Oakland ran for 210 yards last Sunday, much of it coming on quarterback scambles and big yards with a lopsided scoreboard. It was the first time the defense had allowed the opposition to reach triple figures in rushing yards in five weeks.

The Eagles have been far more physical this season than in 2012, and their tackling has been much more secure. The level of play from a young front seven has gotten better and better.

Sunday, the big guys up front are prepared for a bruising afternoon.

"They're going to try to run the ball. Every team does. That's the NFL. They're all great here," said Cox. "We have to get off of our blocks and get to the football as an entire defense and swarm to the football."

Seneca Wallace replaces Rodgers at quarterback, and Wallace brings experience and mobility to the table. He won't be fooled by the Eagles and any scheme changes they might try. Wallace is a dependable backup quarterback in a tough spot. How much will Green Bay rely on him to win the game?

Or will the Packers just look to grind it out on Sunday?

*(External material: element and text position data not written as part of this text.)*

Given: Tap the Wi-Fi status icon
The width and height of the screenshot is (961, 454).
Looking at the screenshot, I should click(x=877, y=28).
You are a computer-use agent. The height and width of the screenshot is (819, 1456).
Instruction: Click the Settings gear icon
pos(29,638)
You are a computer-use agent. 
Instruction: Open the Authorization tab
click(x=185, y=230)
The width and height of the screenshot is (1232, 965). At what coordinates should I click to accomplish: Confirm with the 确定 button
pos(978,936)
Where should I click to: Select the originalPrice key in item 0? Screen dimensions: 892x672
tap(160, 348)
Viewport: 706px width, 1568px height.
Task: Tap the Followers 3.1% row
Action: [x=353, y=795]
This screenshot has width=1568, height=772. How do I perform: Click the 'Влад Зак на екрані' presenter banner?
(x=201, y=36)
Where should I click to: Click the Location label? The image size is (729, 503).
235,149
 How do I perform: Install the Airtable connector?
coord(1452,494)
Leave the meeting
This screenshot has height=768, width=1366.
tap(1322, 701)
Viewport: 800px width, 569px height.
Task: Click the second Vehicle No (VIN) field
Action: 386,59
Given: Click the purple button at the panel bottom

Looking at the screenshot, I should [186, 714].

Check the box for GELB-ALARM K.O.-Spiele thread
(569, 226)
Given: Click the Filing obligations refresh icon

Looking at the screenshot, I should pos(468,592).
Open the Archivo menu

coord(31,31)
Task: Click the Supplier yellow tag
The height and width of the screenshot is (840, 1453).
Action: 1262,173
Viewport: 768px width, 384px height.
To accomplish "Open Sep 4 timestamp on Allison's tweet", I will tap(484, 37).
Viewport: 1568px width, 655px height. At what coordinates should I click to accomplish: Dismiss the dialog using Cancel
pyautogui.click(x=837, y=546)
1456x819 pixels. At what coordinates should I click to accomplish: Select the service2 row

"They have a lot in their scheme and they will show us that scheme," said linebacker DeMeco Ryans, who is having an oustanding season. "First and foremost, though, we have to stop the run. We can't let the Packers establish the line of scrimmage. They have two backs (Lacy and James Starks) who can bring it. We've got to be ready for a physical afternoon."

Where this might have been considered the litmus test for Philadelphia's secondary with Rodgers in the game, the focus now turns to the front seven. How aggressive will the Eagles be at the point of attack? Can they play in Green Bay's backfield enough to get the Packers' offense off the field?

"That's what we have to do," said Logan. "Our mentality is to get off the field. We know that Green Bay runs the football extremely well. It's a good challenge for us."

Consider this, then a sort of "throwback" task for the defense. May the toughest team win in the trenches. If Green Bay runs the football well, the Packers can control the tempo and keep Chip Kelly's offense on the sidelines. If the Eagles defense forces Wallace into some third-and-long situations, well, the Eagles' chances will improve quite a bit.

It comes down to the run for the defense on Sunday, and it may not be pretty. We'll learn a lot about the young linemen in this game as they face some bruisers from the Packers backfield.